The population structure analysis using all 23 biallelic markers did not find a genetic population substructure (λ = 0.4527) among mixed white Europeans (n = 211), Italians (n = 21) and Portuguese (n = 9). With Structure 2.1, the 3 inferred genetic clusters did not identify the ancestry of these 3 populations. The SNP CHRNB2(rs3926124) was not polymorphic in this population.
The GCF analysis26
revealed a robust correction factor of λ = 0.7245 across the 23 biallelic markers in smokers versus nonsmokers; thus, we did not use a GCF correction for our analyses.
The analysis of smokers versus nonsmokers demonstrates that single genotypes of the 7 markers are not associated with smoking status.
Allelic association was also negative. Sex was strongly associated (p = 0.008), with 71% of men being smokers versus only 47% of women. Age at the time of assessment did not influence smoking status (p = 0.61).
We screened intergenic and intragenic interactions totalling 13 interactions. The interaction between CHRNA4 (rs755203) and CHRNB2(rs1127309) was significantly associated with smoking status (p = 0.003), however, the adjusted p value was not significant (p = 0.72) ().
The 4 markers in α4 were not in linkage disequilibrium (LD), except for CHRNA4(rs755203) and CHRNA4(rs4522666), which showed a strong pairwise LD (p < 0.001, d' = 0.598, r = 0.469).
In CHRNB2, rs1127314 and rs1127309 showed strong LD (p < 0.001, d' = 0.999, r = 0.983).
The global p value for haplotype analysis combining CHRNA4(rs755203) and CHRNA4(rs4522666) was 0.97. The specific haplotype p values were negative as well. The global p value for haplotype analysis of CHRNB2(rs1127314) and CHRNB2(rs1127309) was 0.86.
For the CHRNA4 SNPs that were not in strong LD, we applied the 2-loci interaction analysis as if they were on 2 different chromosomes. The α4 intragenic interaction was significant between CHRNA4(rs755203) and CHRNA4(rs3787116) (p = 0.005), but the adjusted p value was 0.81 ().
When we analyzed the number of cigarettes smoked, we found that the age of the subject was significant (p < 0.001); in particular, age is a risk factor with patients older than 43 years, smoking an average of 25.0 cigarettes daily. Further, the sex of the subject was significant (p = 0.027). Women smoked an average of 16.0 cigarettes daily, whereas men smoked 21.0 cigarettes daily. The SNP CHRNA4(rs3746372) was found to be significant (p = 0.01), and those with genotype (1,1) smoked 22.0 cigarettes daily, whereas the other patients smoked an average of 17.0 cigarettes daily.

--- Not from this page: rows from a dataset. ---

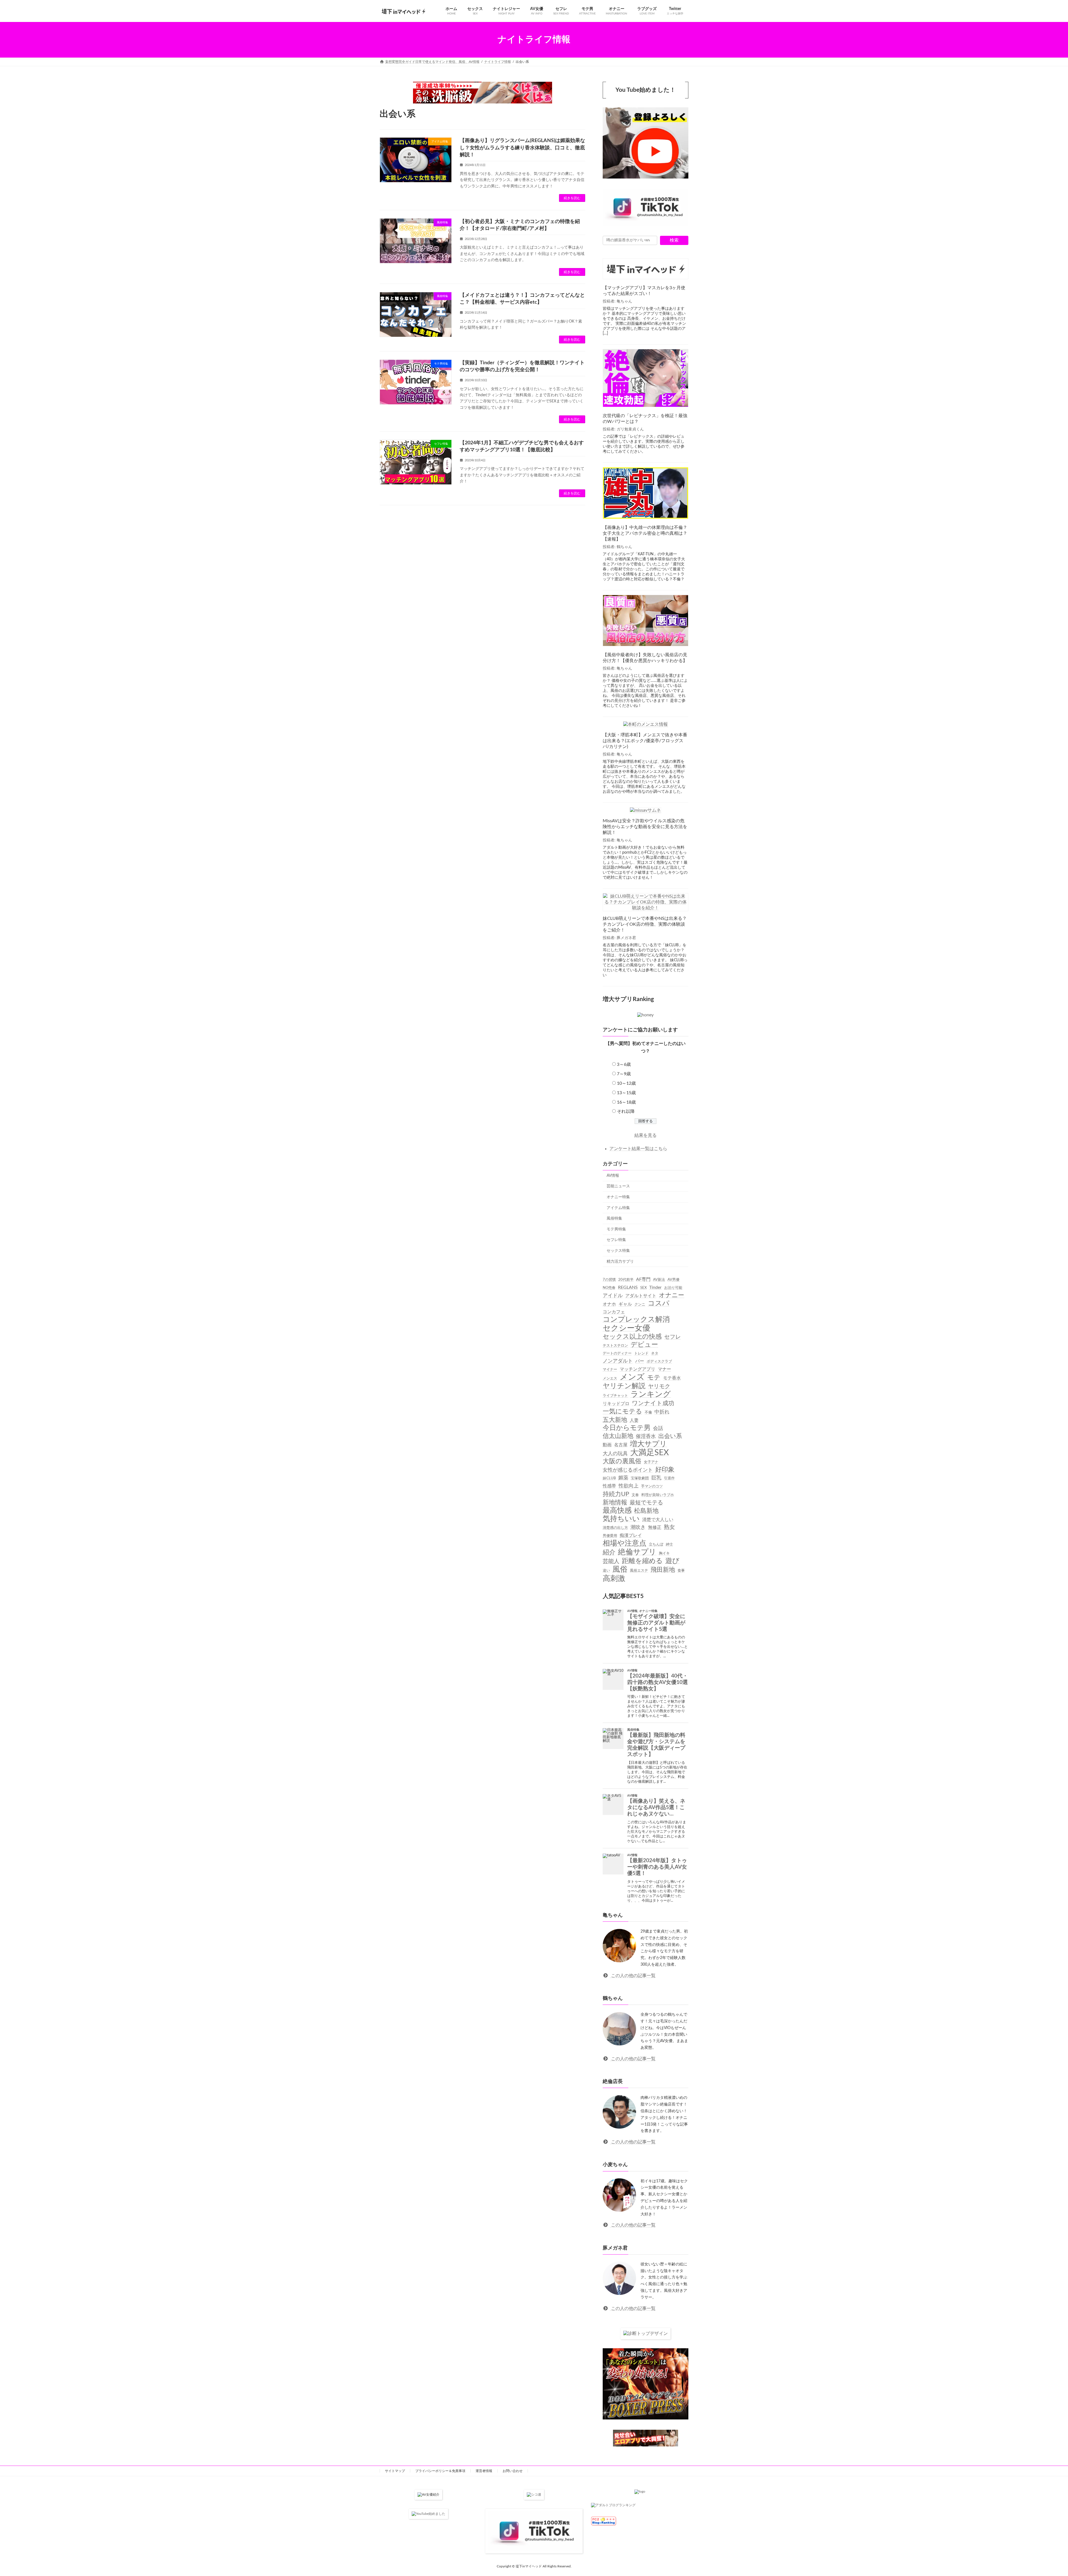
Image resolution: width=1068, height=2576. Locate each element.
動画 (607, 1445)
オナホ (609, 1304)
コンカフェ (614, 1312)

In regard to the allele effect, we found that allele 1 (frequency 74.3%) had a specific effect (p = 0.02), with a mean number of 20.42 cigarettes smoked daily, compared with allele 2, which was associated with a mean number of 17.07 cigarettes smoked daily.
CHRNA4(rs3787116) showed a slight trend (p = 0.059), with the heterozygous genotype (1,2) protecting against heavy smoking (average 18.0 cigarettes daily), whereas subjects with homozygous genotypes smoked 21.0 cigarettes daily.
When we employed the Helix Tree 2-loci interaction analysis, we did not include the uninformative SNP CHRNB2 (rs3926124). The interaction of SNP CHRNA4(rs755203) and SNP CHRNB2(rs1127309) was significant (p = 0.07) (). However, after the multiple test correction, the adjusted p value became insignificant (p = 0.06). Surprisingly, both SNPs were not significant on their own.
The global p value for the haplotype analysis of CHRNA4 (rs755203) and CHRNA4(rs4522666) was 0.98. The global p value for the haplotype analysis of CHRNB2 (rs1127314) and CHRNB2(rs1127309) was 0.77.
CHRNA4(rs3787116) and CHRNA4(rs3746372) showed a significant interaction (p = 0.004). Further, the adjusted p value was also significant (p = 0.03). The interaction between CHRNA4(rs3787116) and CHRNA4(rs4522666) was significant (p = 0.001), as was the adjusted p value (0.001). Like-wise, the interaction between CHRNA4(rs3746372) and CHRNA4(rs4522666) was significant (p = 0.004), as was the adjusted p value (0.033).